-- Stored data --
------------------------------
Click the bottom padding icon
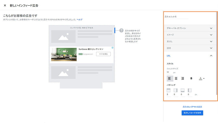The height and width of the screenshot is (123, 218). (183, 90)
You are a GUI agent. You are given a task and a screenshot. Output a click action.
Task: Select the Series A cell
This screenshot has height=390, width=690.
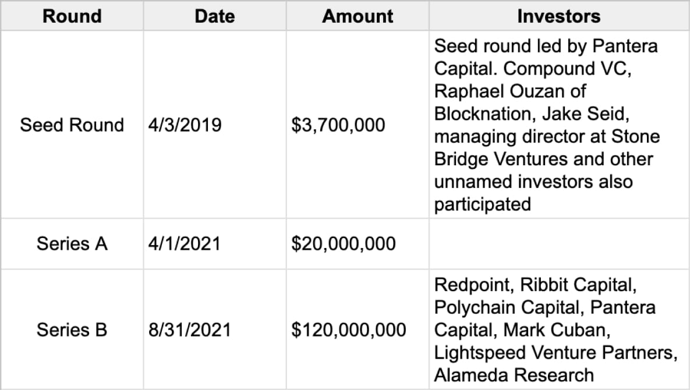[x=72, y=243]
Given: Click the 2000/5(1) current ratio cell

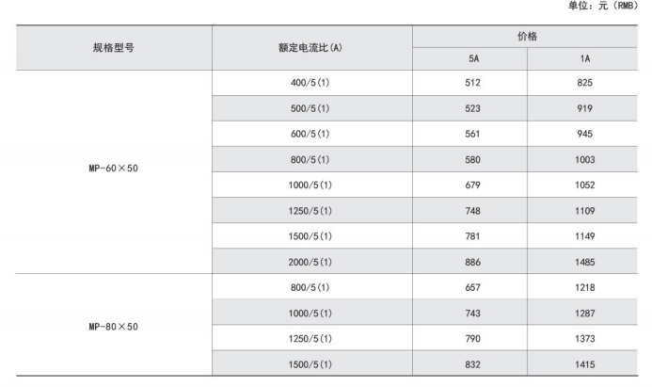Looking at the screenshot, I should 310,261.
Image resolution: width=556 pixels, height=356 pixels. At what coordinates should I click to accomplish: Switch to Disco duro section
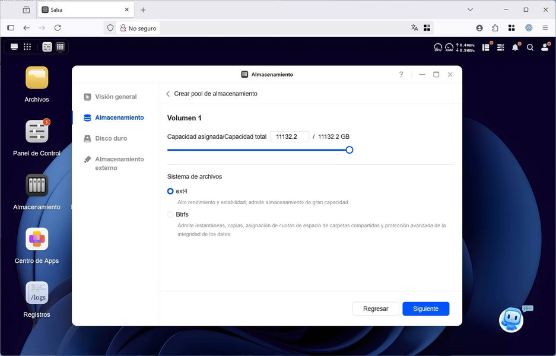111,138
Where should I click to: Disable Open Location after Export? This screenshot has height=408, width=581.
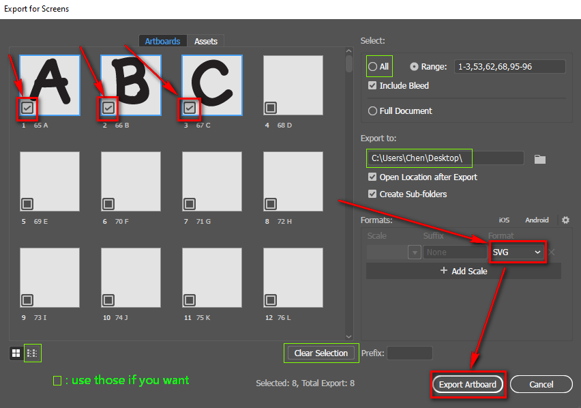[372, 177]
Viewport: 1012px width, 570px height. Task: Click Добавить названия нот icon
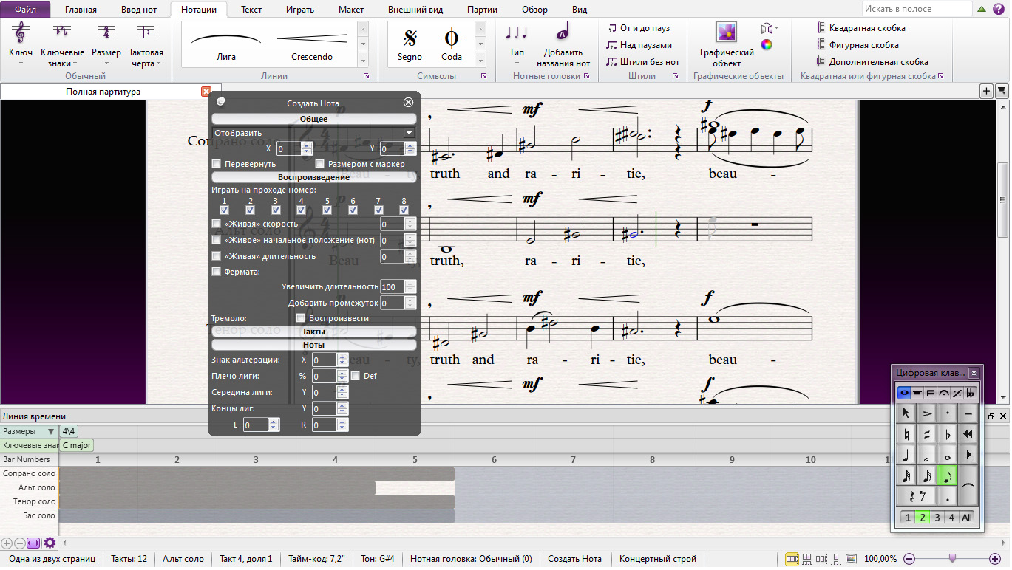point(563,32)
------------------------------
-- WORK INSTRUCTIONS --
Every line above is to be given again exactly, apart from the pictures.

-- ANSWER TO THE PROBLEM --
Click the bottom padding icon
The height and width of the screenshot is (123, 218). (183, 90)
You are a GUI agent. You are given a task and a screenshot. Output a click action.
Task: Select the Series A cell
This screenshot has height=390, width=690.
[x=72, y=243]
Given: Click the 2000/5(1) current ratio cell

Looking at the screenshot, I should 310,261.
Image resolution: width=556 pixels, height=356 pixels. At what coordinates should I click to accomplish: Switch to Disco duro section
111,138
Where should I click to: Disable Open Location after Export? This screenshot has height=408, width=581.
[372, 177]
Viewport: 1012px width, 570px height. Task: Click Добавить названия нот icon
point(563,32)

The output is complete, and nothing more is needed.